* _Try it_
Please reproduce the entries exactly, skipping each picture.

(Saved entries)
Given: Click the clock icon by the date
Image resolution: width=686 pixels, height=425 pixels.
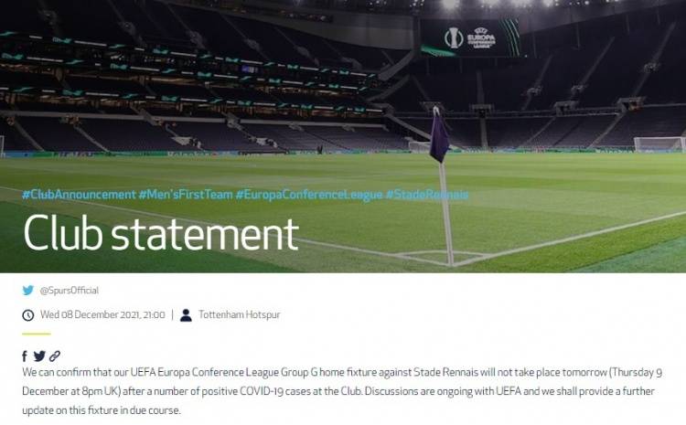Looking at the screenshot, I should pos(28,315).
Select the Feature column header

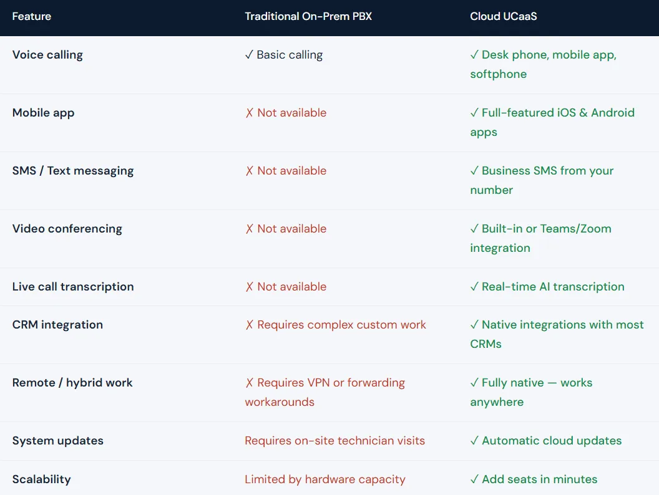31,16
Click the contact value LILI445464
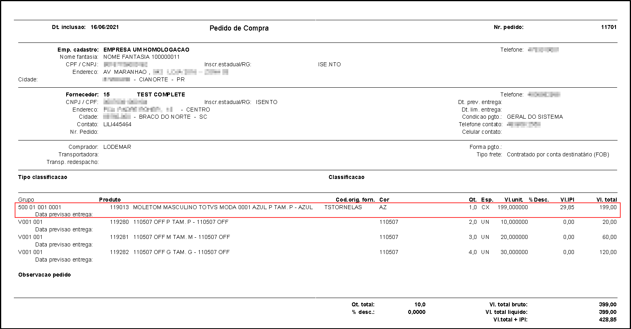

* _Solution for this problem_
Given: Click the clock icon by the date
Image resolution: width=686 pixels, height=425 pixels.
Looking at the screenshot, I should pos(28,315).
Select the Feature column header

31,16
Click the contact value LILI445464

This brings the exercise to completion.